Она долго смотрела ему в глаза. Наконец сказала:
— Знаю, что не знаешь. Я не ждала ответа. Просто хотела, чтобы ты немного об этом подумал.
Вскоре после Петра и Павла, когда все поля уже голубели от васильков, наступило неприятное длительное ненастье. Места, в которых Рейневан и Ютта привыкли предаваться любовным утехам, превратились в грязные болота. Настоятельница какое-то время посматривала, как влюбленные кружат под аркадами монастырского сада, как смотрят друг другу в глаза, чтобы наконец расстаться и разойтись. Однажды вечером, совершив в аббатстве некоторые реорганизации по размещению монахинь, она вызвала их к себе. И провела в келью, выскобленную, вымытую и украшенную цветами.
— Здесь вы будете жить, — сухо известила она. — И спать. Оба. С этого часа. С этой ночи.
— Благодарим тебя, мать.
— Не благодарите, И не теряйте времени. Hora ruit, redimite tempus. [288]
Пришло лето. Жаркое лето 1428 года.
Неутомимый садовник неутомимо приносил все новые и новые сплетни. Капитуляция Яна Колды и потеря слёнзенского плацдарма, рассказывал он, растаптывая вытащенных из гнезд голеньких мышат, взбесили гуситов. В середине июля, в четверг после святой Маргариты, сироты в порядке реванша быстрой вылазкой напали и захватили Еленью Гуру, спалив город дотла.
Хоть это отняло у него немного больше времени, садовник принес также слухи из Чехии, вести, которых Рейневан и Самсон ожидали с нетерпением. Гейтман Нового Пражского Града, Велек Кудельник из Бжезницы, рассказывал садовник, сдирая дерьмо с вил, около святого Урбана ударил на страну баварцев. Гуситы сожгли Мосбах, резиденцию пфальцграфа Оттона, по долине реки Нааб дошли аж до Регенсбурга. Полностью разграбили и совершенно разрушили цистерцианское аббатство в Вальдербахе. С телегами, полными награбленного добра, вернулись в Чехию, оставив за собой пепелища.
Примерно в то же время, рассказывал садовник, ковыряя в носу и внимательно рассматривая извлеченное содержимое, Табор, чтобы выбить дурь из головы князя Альбрехта, вошел с диким рейдом в Ракусы. Сжигая, опустошая, грабя и не встречая сопротивления, табориты дошли до самого Дуная. И хоть лишь небольшой кусок отделял их от Вены, огромную реку форсировать они не смогли. И только демонстрации ради немного погрохотали с левого берега. Погрохотали и ушли.
— Наверно, — бросил Самсону Рейневан, — и наш Шарлей там был. И демонстрировал.
— Наверняка, — зевнул гигант, почесывая когтями шрам на голове. — Не думаю, чтобы в Константинополь он отправился без нас.
Накануне святого Иакова настоятельница снова вызвала Рейневана к себе.
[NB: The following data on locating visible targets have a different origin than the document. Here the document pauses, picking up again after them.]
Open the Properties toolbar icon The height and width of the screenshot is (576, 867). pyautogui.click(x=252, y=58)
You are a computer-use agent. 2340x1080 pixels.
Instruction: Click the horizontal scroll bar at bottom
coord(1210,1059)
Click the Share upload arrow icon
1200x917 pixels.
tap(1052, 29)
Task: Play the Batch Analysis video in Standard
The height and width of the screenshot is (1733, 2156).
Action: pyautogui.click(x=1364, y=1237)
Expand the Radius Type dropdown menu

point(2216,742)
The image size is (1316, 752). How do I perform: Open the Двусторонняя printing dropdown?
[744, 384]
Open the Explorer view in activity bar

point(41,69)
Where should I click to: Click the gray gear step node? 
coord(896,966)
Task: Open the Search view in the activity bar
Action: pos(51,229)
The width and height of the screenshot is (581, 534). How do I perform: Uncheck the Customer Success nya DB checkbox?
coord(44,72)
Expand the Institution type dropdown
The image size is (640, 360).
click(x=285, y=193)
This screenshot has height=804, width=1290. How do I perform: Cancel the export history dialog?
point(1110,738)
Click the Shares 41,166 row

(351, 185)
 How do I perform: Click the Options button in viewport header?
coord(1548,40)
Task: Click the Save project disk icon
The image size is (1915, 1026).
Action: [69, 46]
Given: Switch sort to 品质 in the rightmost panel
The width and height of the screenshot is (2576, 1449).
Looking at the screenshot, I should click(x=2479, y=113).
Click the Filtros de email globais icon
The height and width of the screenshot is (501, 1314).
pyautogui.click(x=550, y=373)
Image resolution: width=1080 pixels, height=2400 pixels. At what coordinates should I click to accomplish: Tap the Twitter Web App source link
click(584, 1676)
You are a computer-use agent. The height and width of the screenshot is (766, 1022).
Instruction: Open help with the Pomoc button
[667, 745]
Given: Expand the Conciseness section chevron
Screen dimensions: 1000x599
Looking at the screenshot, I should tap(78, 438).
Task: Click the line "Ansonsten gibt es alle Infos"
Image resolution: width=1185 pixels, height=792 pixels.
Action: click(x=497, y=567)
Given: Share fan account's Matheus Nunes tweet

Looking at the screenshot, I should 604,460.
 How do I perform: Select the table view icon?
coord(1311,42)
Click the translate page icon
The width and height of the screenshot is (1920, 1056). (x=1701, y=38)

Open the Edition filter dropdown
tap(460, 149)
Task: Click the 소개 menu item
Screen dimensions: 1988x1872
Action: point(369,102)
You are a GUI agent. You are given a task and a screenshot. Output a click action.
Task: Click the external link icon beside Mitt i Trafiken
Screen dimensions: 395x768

На сей раз она читала «Книгу Божеского утешения» мэтра Экхарта, красивое и богатое издание.
— Ты давно не был в церкви, — заметила она, поглядывая поверх очков. — Забежал бы как-нибудь, перед алтарем постоял на коленях. Подумал о том о сём. Обдумал то да сё… Ах, правда, — подняла она голову, не дождавшись ответа. — У тебя нет времени. Вы заняты, ты и Ютта, страшно заняты. Ну что ж, понимаю вас и не осуждаю. Не всегда я была монашкой. В юности, стыдно признаться, мне тоже случалось активно воздавать почести Приапу и Астарте. И не раз мне казалось, что, будучи в объятиях мужчины, я оказываюсь ближе к Богу, чем в храме. Я заблуждалась. Однако это не мешает мне понимать тех, которым надо еще подождать, чтобы понять свою ошибку.
— Мы предоставили тебе здесь, — продолжила она, немного помолчав, — убежище и заботу. То, что нами руководствовало не только милосердие, ты уже наверняка понял. Наша симпатия также не полностью была результатом склонности и расположения, которые испытывает к тебе очень милая нам Ютта де Апольда. Были и другие причины. О которых пора поговорить.
Твой внимательный взгляд уже наверняка обнаружил, что наш монастырь несколько отличается от других. И он, следует тебе знать, отнюдь не единственный. Не только вы, утраквисты, видите необходимость реформы Церкви, не только вы к ней стремитесь. И хоть порой вам кажется, что вы очень радикальны в своих стремлениях, это не так. Есть такие, которые желают более значительных изменении. Идут гораздо дальше.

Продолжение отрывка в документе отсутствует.